■ Your assignment:
Reproduce exactly the line that contains "1094x507 pixels. Task: Click" and every line after it through the end of the records below, leaving out all pictures.

Entries taken from a collection:
--
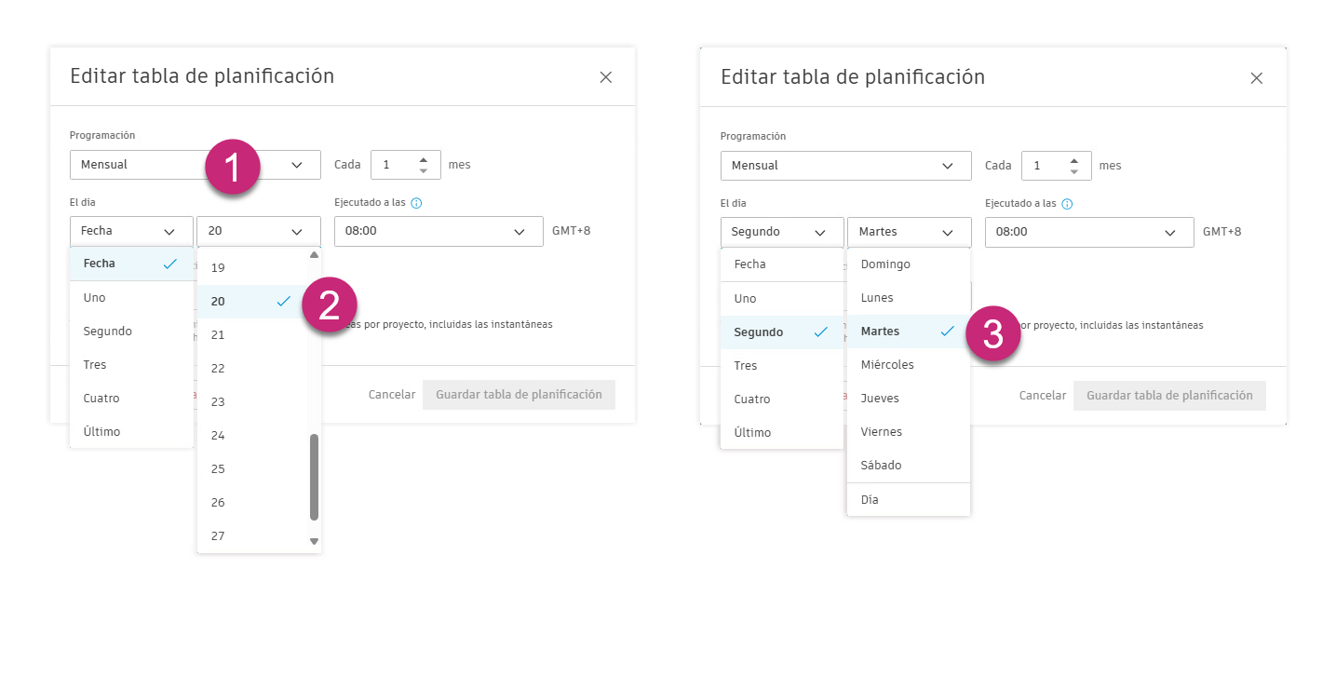1336x677 pixels.
Task: Open the "Fecha" El día dropdown
Action: [130, 230]
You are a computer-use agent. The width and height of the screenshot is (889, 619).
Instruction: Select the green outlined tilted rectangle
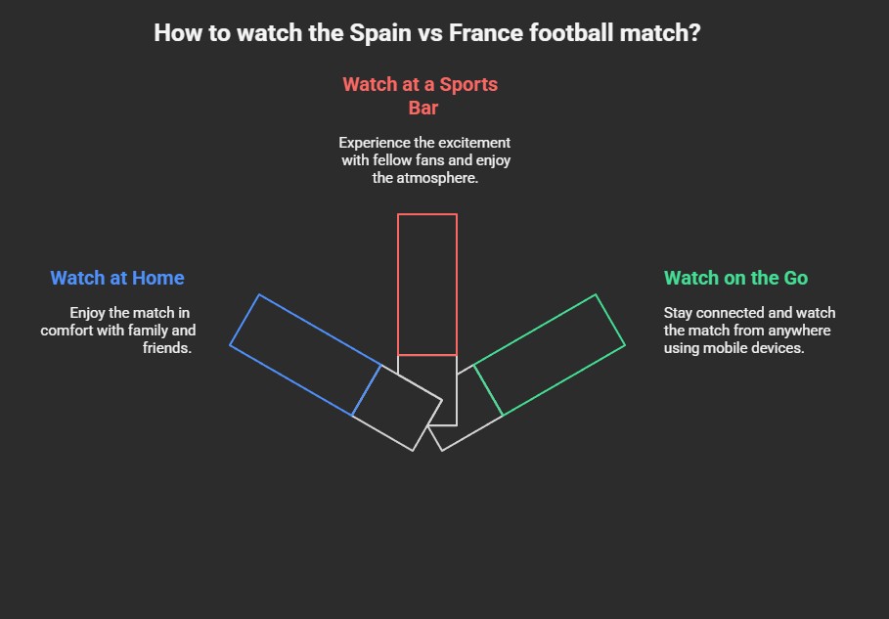[x=550, y=355]
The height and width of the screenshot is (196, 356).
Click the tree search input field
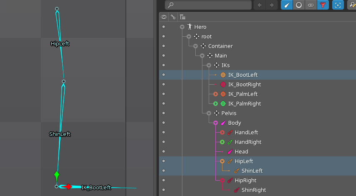tap(209, 5)
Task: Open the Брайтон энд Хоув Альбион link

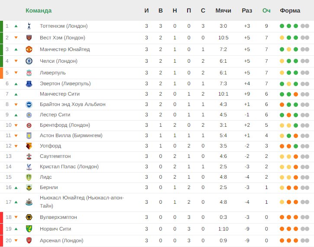Action: pyautogui.click(x=72, y=104)
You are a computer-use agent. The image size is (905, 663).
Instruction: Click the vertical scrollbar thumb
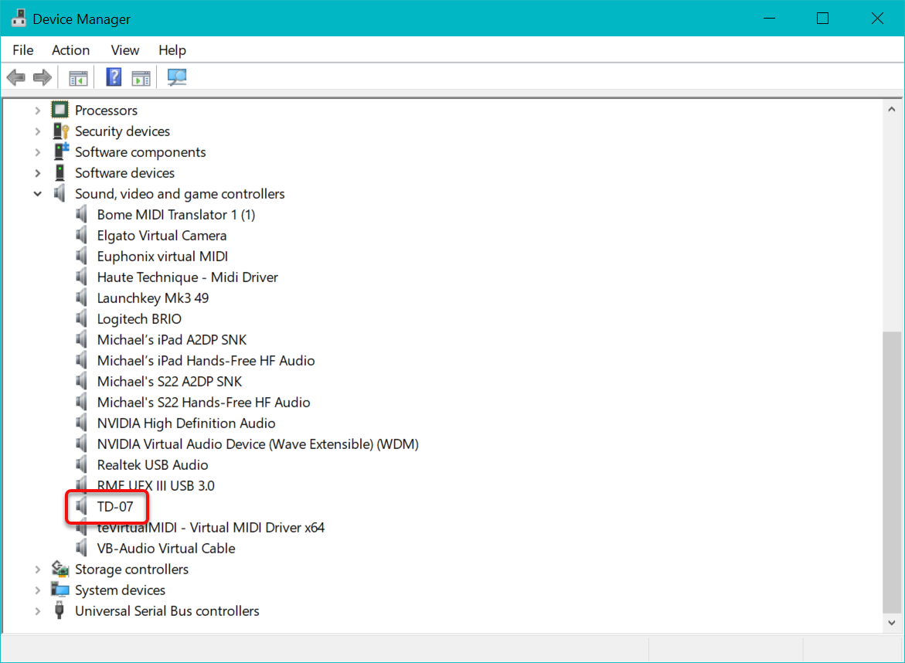(x=892, y=471)
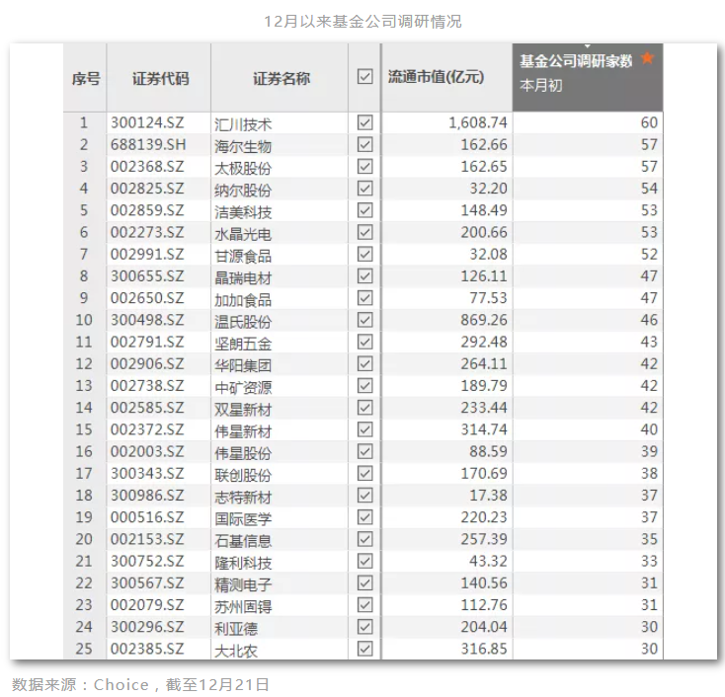
Task: Click the security code 300124.SZ
Action: tap(147, 123)
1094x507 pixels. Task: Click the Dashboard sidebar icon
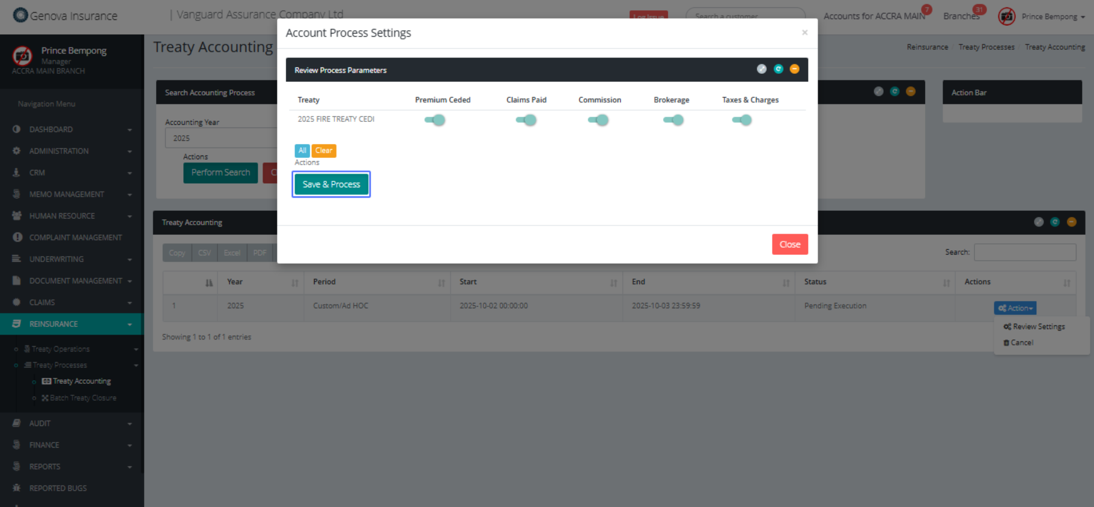coord(16,129)
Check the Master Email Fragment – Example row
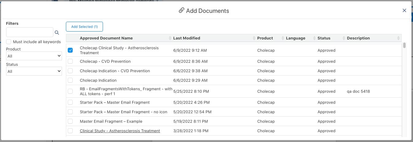 tap(70, 121)
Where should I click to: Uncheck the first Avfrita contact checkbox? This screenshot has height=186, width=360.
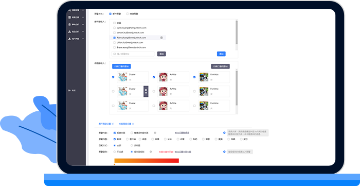pos(154,77)
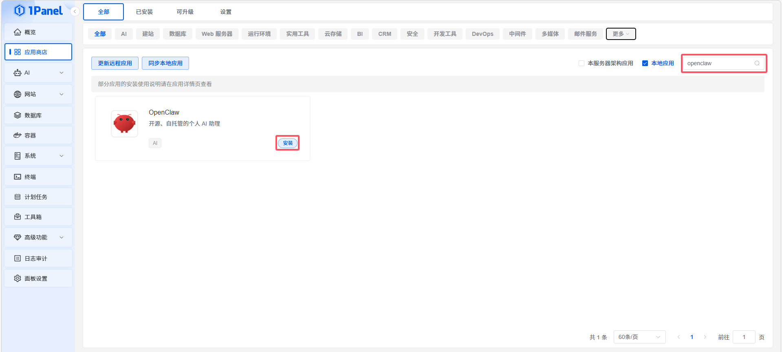This screenshot has width=782, height=352.
Task: Open 容器 containers via the Docker icon
Action: tap(18, 135)
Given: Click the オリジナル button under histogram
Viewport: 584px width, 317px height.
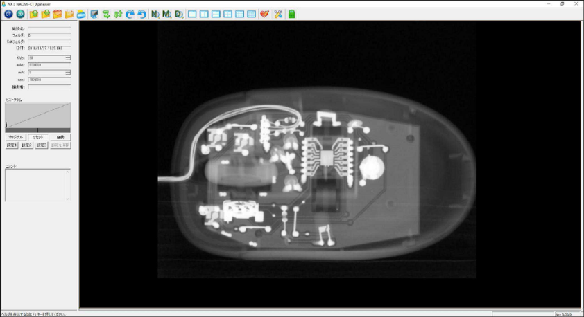Looking at the screenshot, I should pos(16,137).
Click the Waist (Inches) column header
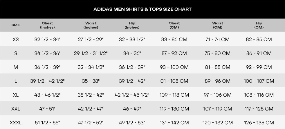The image size is (285, 129). pyautogui.click(x=91, y=25)
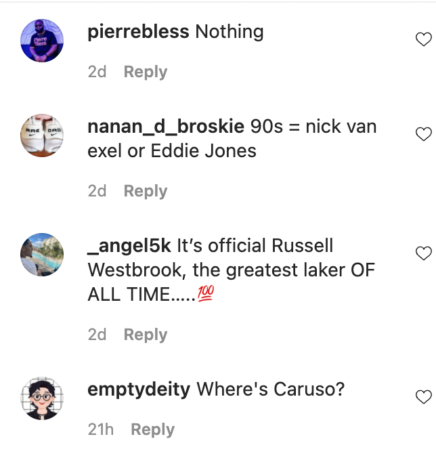Open nanan_d_broskie's avatar image
The width and height of the screenshot is (436, 462).
click(42, 135)
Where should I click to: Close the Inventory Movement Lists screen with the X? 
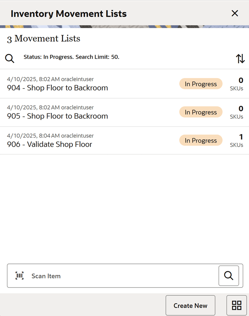pos(235,13)
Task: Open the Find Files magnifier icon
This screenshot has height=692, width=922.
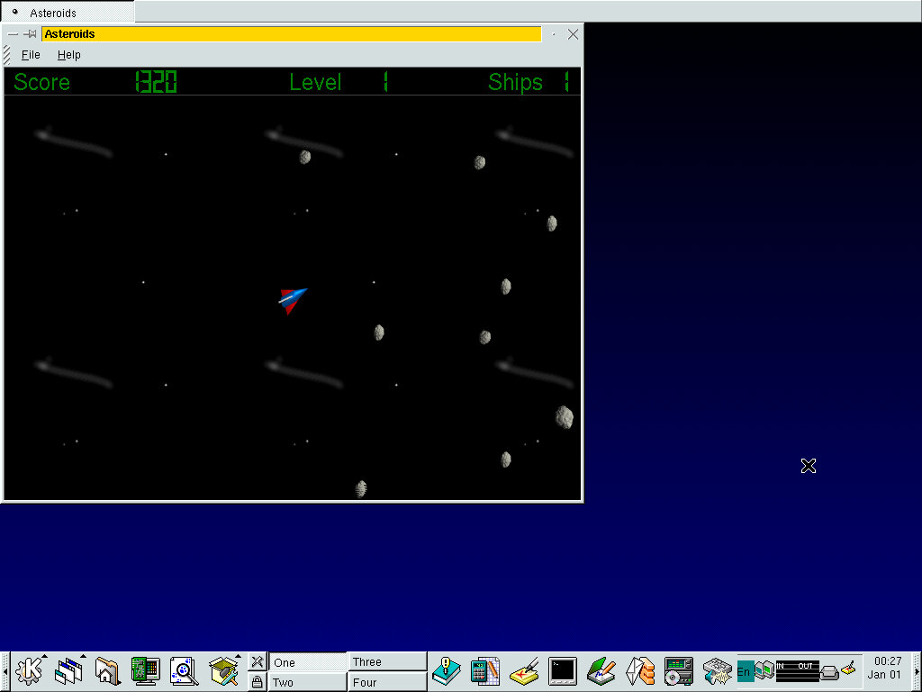Action: point(184,670)
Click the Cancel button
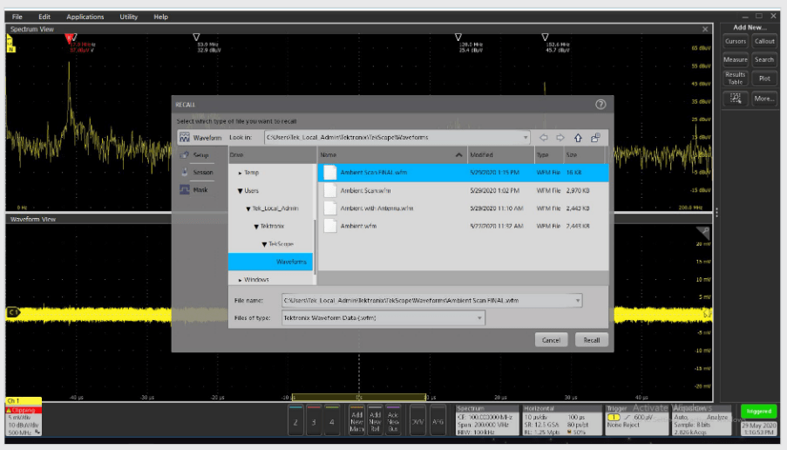The width and height of the screenshot is (787, 450). click(x=551, y=340)
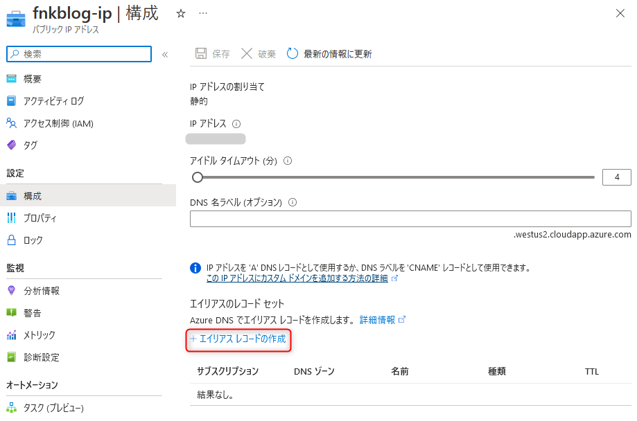Collapse the sidebar with the « chevron

point(166,54)
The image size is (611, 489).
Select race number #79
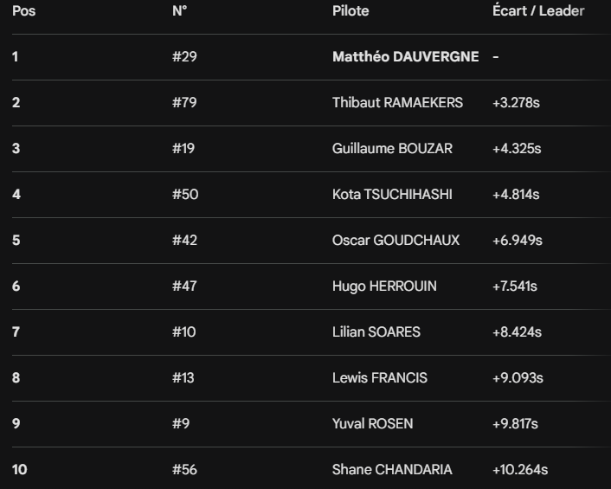[x=184, y=103]
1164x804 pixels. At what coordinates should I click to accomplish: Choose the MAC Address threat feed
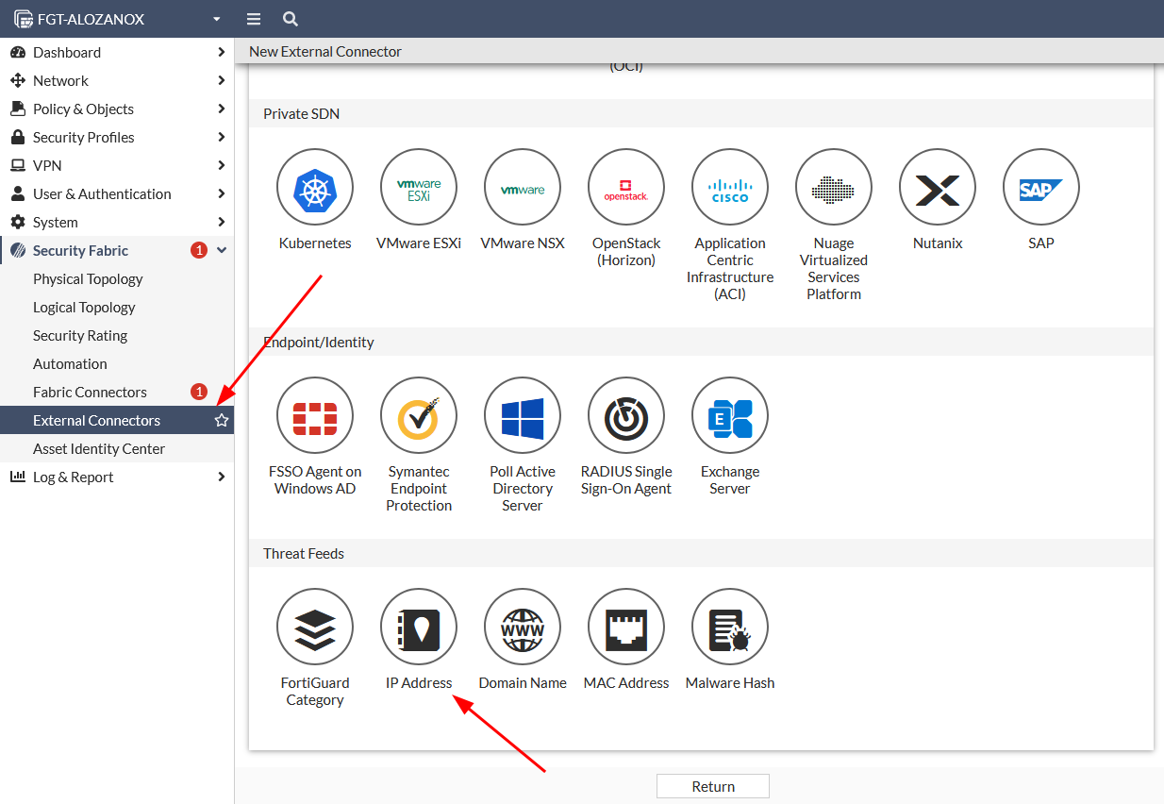click(x=625, y=628)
--
■ Task solution:
1094x507 pixels. Task: Click the Dashboard sidebar icon
coord(16,129)
Check the Master Email Fragment – Example row
 tap(70, 121)
Where should I click to: Uncheck the first Avfrita contact checkbox? This screenshot has height=186, width=360.
pos(154,77)
This screenshot has width=782, height=352.
Task: Open 容器 containers via the Docker icon
Action: tap(18, 135)
Given: Click the オリジナル button under histogram
Viewport: 584px width, 317px height.
Looking at the screenshot, I should pos(16,137).
Click the Waist (Inches) column header
The image size is (285, 129). pyautogui.click(x=91, y=25)
Open nanan_d_broskie's avatar image
The width and height of the screenshot is (436, 462).
click(42, 135)
Where should I click to: Close the Inventory Movement Lists screen with the X? 
pos(235,13)
Task: Open the Find Files magnifier icon
This screenshot has height=692, width=922.
Action: point(184,670)
Click the Cancel button
The width and height of the screenshot is (787, 450). click(x=551, y=340)
Collapse the sidebar with the « chevron

point(166,54)
The image size is (611, 489).
Select race number #79
[x=184, y=103]
1164x804 pixels. At what coordinates should I click to accomplish: Choose the MAC Address threat feed
click(x=625, y=628)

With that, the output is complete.